Critics opined the film is an enjoyable showcase for Lawrence's knack for physical comedy. The sequence where a naked Lawrence fights three teenagers on the beach garnered attention, with Decider writing "She fights dirty: Throwing sand in their faces, kicking their groins, and, eventually, pulling what can only be described as a pro-wrestler move in which she hoists one of the boys over her shoulders and slams him into the ground. Get it, Katniss! She takes some hits too, including a kick to her groin, but ultimately, her sheer deranged, naked ferocity is enough to scare the teens away."

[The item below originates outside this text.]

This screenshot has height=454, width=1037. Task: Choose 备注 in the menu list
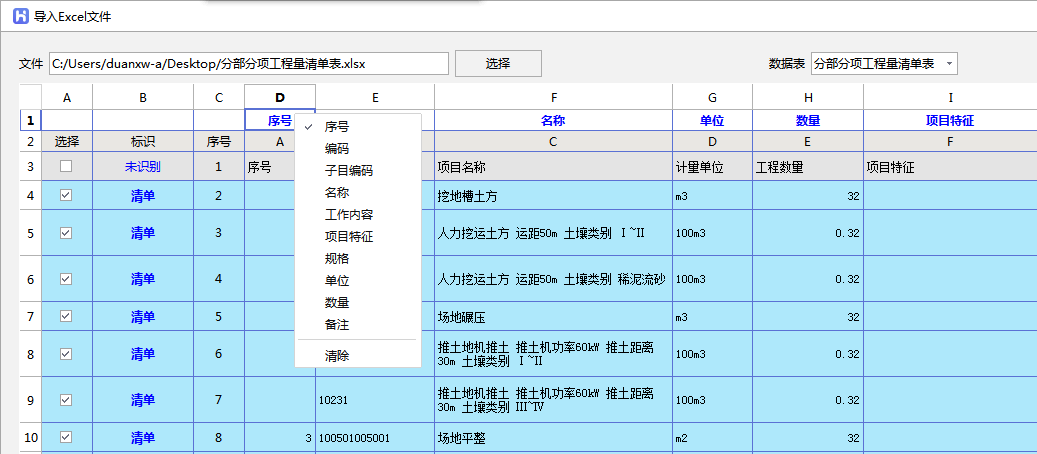point(337,325)
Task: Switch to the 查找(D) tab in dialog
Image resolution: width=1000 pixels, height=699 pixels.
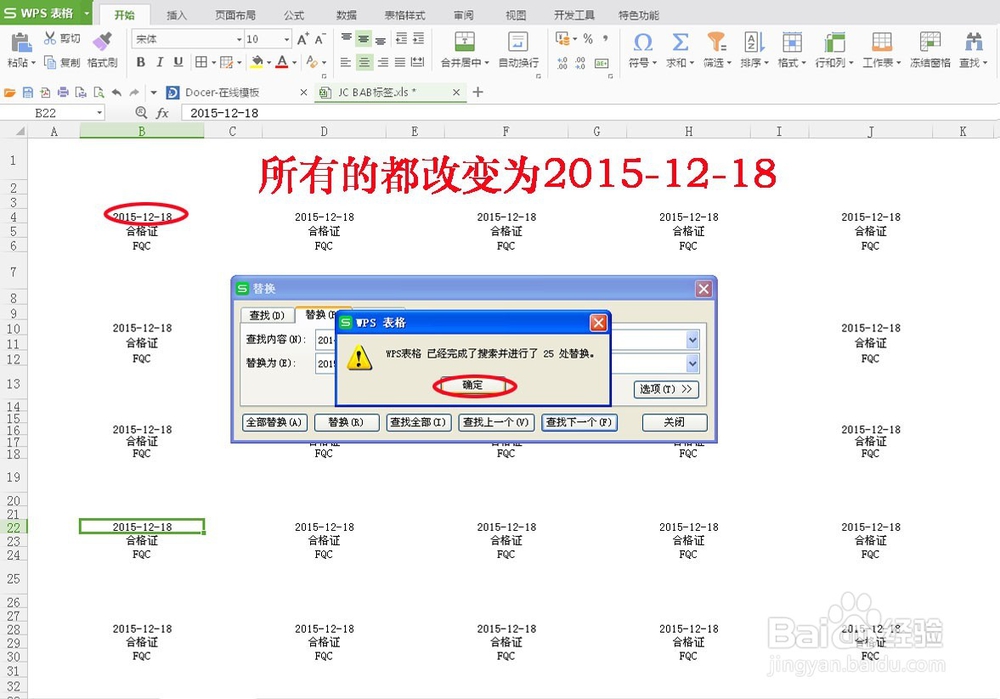Action: point(266,315)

Shirley Li of The Atlantic wrote, "Like the Risky Business copycats and hot-girl-meets-dweeby-dude romantic comedies that thrived in the aughts and early 2010s, No Hard Feelings offers some insight into the role that sex plays in the coming-of-age process, and how a perceived pressure to lose your virginity by some arbitrary deadline can remain a cross-generational burden. The film explores the difficulties of growing up, whether at 19 or 32, and the ways in which Maddie's and Percy's attitudes toward sex invite judgment about their levels of maturity." Writing for The Hollywood Reporter, Lovia Gyarkye said, "There's more to each of these characters than meets the eye. Stupnitsky dials down the intensity of the first act—with its sharp comedic timing and energetic slapstick—to make way for sweeter moments with Maddie and Percy." Tim Grierson of Screen Daily called the movie an uneven but thoughtful sentimental story about insecure characters with good hearts. Deadline Hollywood called it "a great start post-pandemic for a rare raunch comedy".

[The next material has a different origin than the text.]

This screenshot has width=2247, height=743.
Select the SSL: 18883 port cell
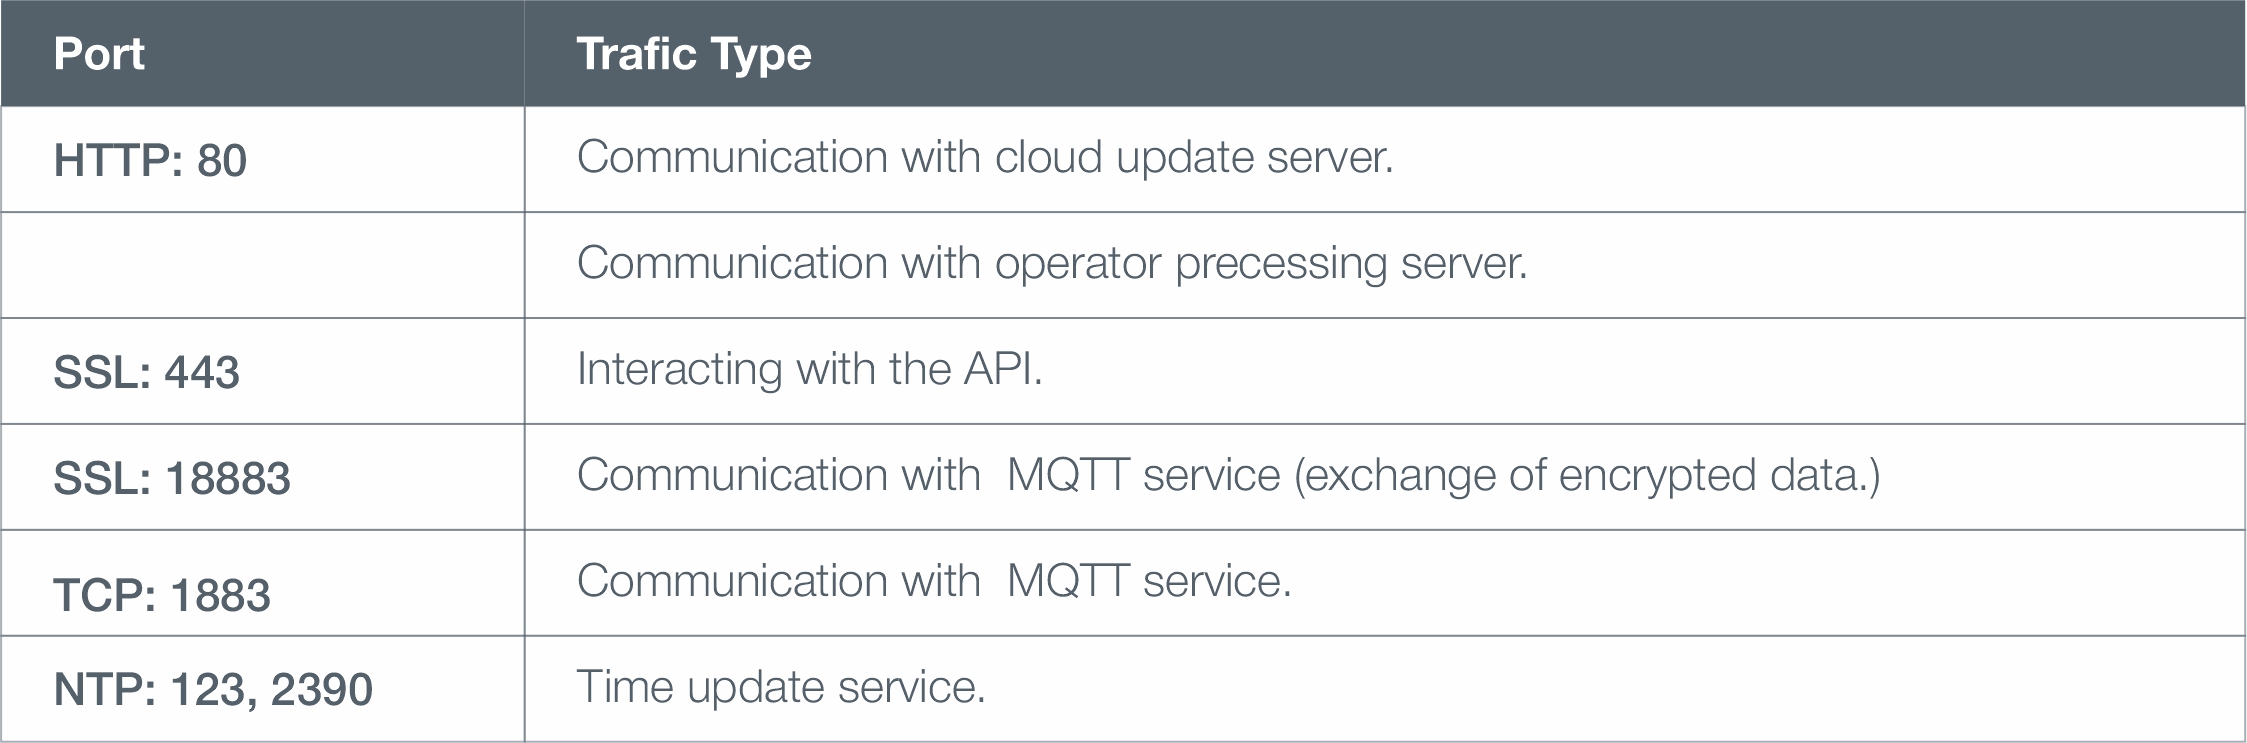(172, 478)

Before the film's release, some commentators accused No Hard Feelings of promoting sexual grooming. In an article for Bust, Carmella D'Acquisto commented on the film's trailer, writing, "take a moment to think about if this film would be made if the genders were reversed. Can you imagine pitching a film where a 32-year old man was paid to groom and coerce a 19-year-old woman into having sex that she doesn't want to have? No one would make that movie. But it's presented as funny and quirky when a grown woman does the manipulating."

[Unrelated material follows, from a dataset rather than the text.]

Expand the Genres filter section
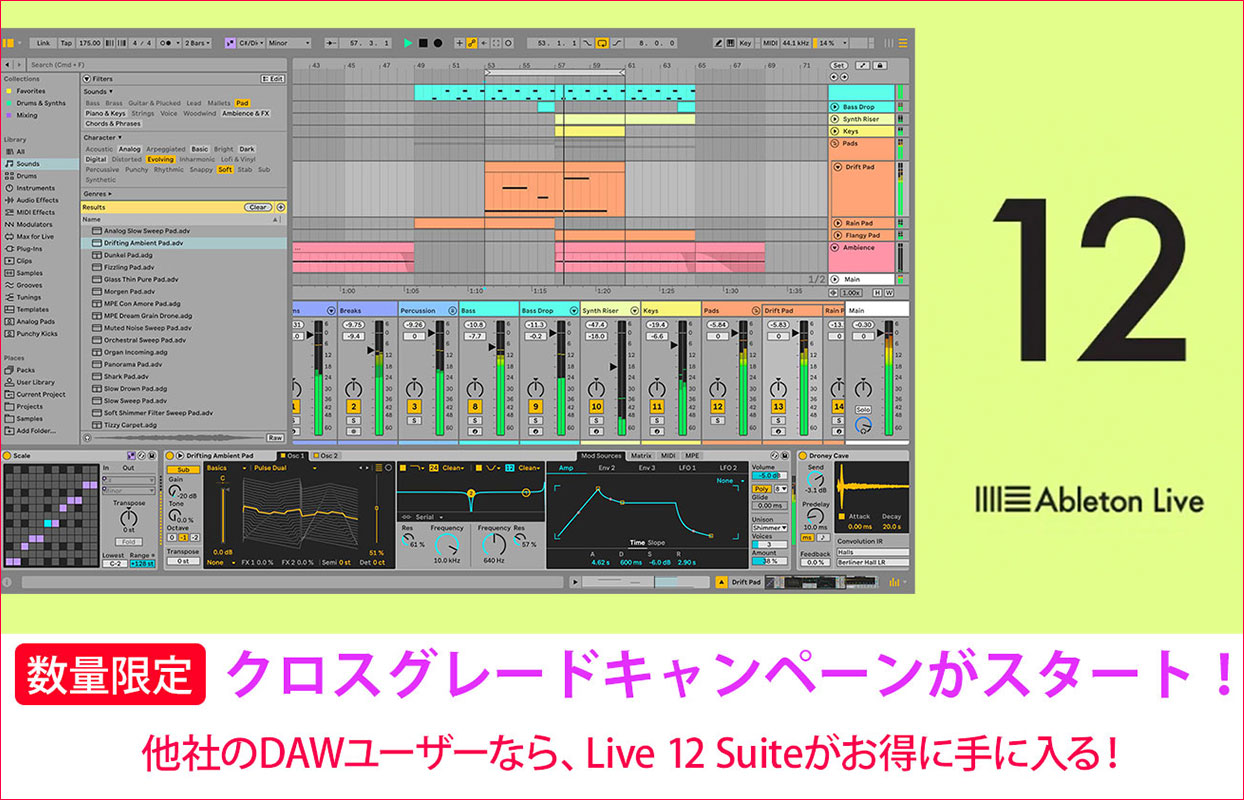Viewport: 1244px width, 800px height. (97, 194)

In defense of the film in her review, Sophie Butcher of Empire wrote that the premise is supposed to be "icky" and that the film constantly addresses it: "Maddie is frequently confronted by the generational gap between her and Percy's peers, but her immaturity means she also often seems childlike by comparison." Feldman, who plays Percy, said in an interview, "The film never condones the things that Jennifer's character does or that my character's parents do. This is a movie about flawed people and it's a cringe comedy. You're meant to cringe! You're meant to sit with those uncomfortable feelings." He also said the film normalizes "wanting to find love and connection", not pressuring young men to have sexual relationships.

===Accolades===
For her performance in the film, Lawrence received a nomination in the category Best Actress – Motion Picture Comedy or Musical at the 81st Golden Globe Awards, and won the Comedy Movie Star of the Year award at the 49th People's Choice Awards. The film received a nomination for Best Comedy at the 29th Critics' Choice Awards. In its second Stunt Awards, Vulture in 2024 awarded No Hard Feelings (Note: The award is given to stunt coordinator John Cenatiempo, assistant stunt coordinator Alex Anagnostidis, director of photography Eigil Bryld, and performers Jennifer Lawrence, Abigail Hupp, Christopher Bailey, and Eason Rytter.) its "Best Stunt in a Non-Action Film" award for the sequence where a nude Jennifer Lawrence fights off three teenagers on the beach, writing that her character "approaches this sequence with the totally naked (literally) confidence of a no-longer-20-something hellion and executes it bluntly."